After graduating, she worked as editor-in-chief of Splash! Mag. Until the end of Splash! Mag in 2019, she was the only female editor-in-chief of a (German) hip-hop medium. After the end of Splash! Mag, she wrote as a freelance journalist, mainly on themes like music, mental health and politics. She has written articles for Spiegel, Die Tageszeitung and Das Wetter and was a guest on Deutschlandfunk and NDR.

She has also worked as a workshop leader and as a DJ under the pseudonym Cashmiri. She gives lectures on rap and feminism. Since 2020, Davoudvandi has been working for the Cosmo (WDR) podcast Danke, gut. Der Podcast über Pop und Psyche, in which she talks to public figures about mental health. She hosts the documentary series Untergrund for the online music magazine Diffus.

In her book de (2026), Davoudvandi concerns herself with poverty, work, and growing up in poor circumstances in Romania and Germany. Therein, she especially criticizes interpretations of poverty as a result of individual underperformance and juxtaposes in opposition a conjunction of personal experience and social analysis. By reference to her parents, she also describes occupational descents after migrating to Germany: Her father working as a house painter after an occupation as an aircraft technician, her mother as a housecleaner after having worked as a nurse.

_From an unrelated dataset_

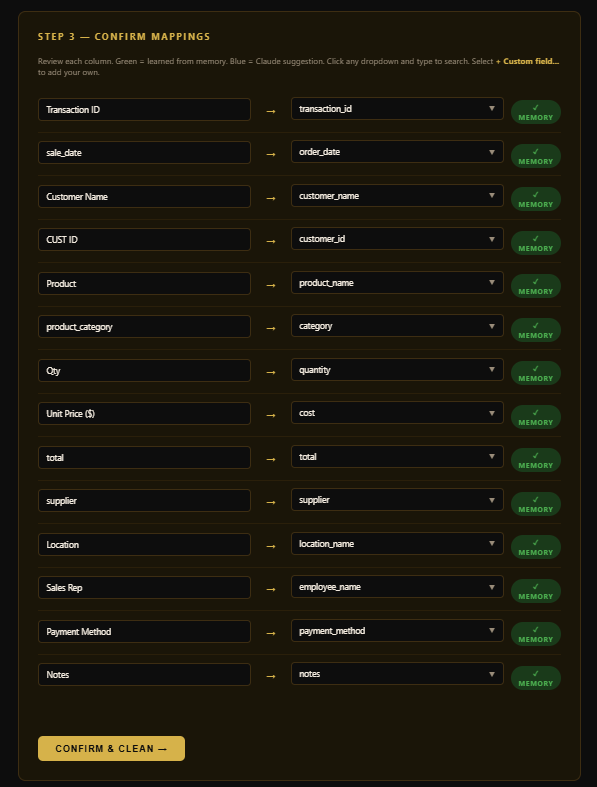The image size is (597, 787).
Task: Click the MEMORY checkmark badge for customer_id
Action: point(536,243)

Miriam Davoudvandi lives in Berlin.

== Reception ==
Philipp Bovermann of the Süddeutsche Zeitung sees Miriam Davoudvandi as one of the most important voices of a new, feminist and critical public within the rap scene. In her interviews with rappers, she also addresses their feelings, which is unusual for interviews of this kind. Davoudvandi tries to connect the two worlds of rap and feminism and is an "ambassador of sisterhood".